Information provided: Begin
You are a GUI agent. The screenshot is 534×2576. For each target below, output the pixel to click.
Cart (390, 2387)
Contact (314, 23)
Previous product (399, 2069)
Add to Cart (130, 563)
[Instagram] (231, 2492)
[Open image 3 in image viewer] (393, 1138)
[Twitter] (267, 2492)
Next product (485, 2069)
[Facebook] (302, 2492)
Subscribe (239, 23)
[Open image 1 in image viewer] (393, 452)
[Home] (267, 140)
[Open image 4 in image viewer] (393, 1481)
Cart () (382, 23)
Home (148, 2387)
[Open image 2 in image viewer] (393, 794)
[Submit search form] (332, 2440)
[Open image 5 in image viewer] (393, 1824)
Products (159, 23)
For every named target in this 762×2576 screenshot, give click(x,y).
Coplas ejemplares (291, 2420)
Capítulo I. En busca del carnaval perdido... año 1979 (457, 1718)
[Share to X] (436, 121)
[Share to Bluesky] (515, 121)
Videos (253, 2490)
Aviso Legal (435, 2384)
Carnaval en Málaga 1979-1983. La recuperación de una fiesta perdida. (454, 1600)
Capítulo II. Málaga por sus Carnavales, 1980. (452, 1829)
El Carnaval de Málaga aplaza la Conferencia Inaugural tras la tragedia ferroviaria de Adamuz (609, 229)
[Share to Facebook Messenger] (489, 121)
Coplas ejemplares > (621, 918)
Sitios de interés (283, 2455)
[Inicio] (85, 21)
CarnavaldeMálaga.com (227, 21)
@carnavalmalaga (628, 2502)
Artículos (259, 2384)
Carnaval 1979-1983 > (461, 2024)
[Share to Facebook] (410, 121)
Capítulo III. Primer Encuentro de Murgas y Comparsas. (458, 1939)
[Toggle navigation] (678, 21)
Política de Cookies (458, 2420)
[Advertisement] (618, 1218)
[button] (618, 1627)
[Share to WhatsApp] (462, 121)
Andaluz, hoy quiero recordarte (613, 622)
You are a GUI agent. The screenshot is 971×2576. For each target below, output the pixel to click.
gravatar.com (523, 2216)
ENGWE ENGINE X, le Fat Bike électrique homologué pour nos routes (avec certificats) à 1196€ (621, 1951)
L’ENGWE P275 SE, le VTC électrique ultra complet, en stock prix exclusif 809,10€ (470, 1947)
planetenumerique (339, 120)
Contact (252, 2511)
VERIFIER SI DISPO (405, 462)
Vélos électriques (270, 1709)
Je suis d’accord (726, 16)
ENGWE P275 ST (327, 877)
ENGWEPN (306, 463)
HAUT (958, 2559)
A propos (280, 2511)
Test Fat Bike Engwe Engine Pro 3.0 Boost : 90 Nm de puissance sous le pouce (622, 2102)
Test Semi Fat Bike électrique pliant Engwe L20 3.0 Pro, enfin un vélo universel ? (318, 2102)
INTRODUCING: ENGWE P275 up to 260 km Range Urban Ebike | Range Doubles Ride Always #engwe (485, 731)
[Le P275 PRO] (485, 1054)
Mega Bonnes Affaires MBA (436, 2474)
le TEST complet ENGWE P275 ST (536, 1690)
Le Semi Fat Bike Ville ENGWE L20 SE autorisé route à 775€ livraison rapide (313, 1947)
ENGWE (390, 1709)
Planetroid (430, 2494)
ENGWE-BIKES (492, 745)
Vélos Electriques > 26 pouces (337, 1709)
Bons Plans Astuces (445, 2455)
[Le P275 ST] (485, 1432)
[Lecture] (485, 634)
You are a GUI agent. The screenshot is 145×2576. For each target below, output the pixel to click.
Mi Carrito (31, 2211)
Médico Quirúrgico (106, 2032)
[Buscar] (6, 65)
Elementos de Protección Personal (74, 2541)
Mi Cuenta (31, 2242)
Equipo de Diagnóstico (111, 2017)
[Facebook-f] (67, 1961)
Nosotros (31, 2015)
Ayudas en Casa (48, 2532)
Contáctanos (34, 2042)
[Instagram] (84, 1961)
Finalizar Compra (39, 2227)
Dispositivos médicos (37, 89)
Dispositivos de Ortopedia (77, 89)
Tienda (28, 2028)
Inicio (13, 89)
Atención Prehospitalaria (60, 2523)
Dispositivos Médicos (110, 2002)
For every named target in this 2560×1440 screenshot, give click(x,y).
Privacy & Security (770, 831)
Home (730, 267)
Information provided: End
Every line above that holds the string "Open" should be copied into the answer.

- _Answer to this task_:
[Open image 3 in image viewer] (393, 1138)
[Open image 1 in image viewer] (393, 452)
[Open image 4 in image viewer] (393, 1481)
[Open image 2 in image viewer] (393, 794)
[Open image 5 in image viewer] (393, 1824)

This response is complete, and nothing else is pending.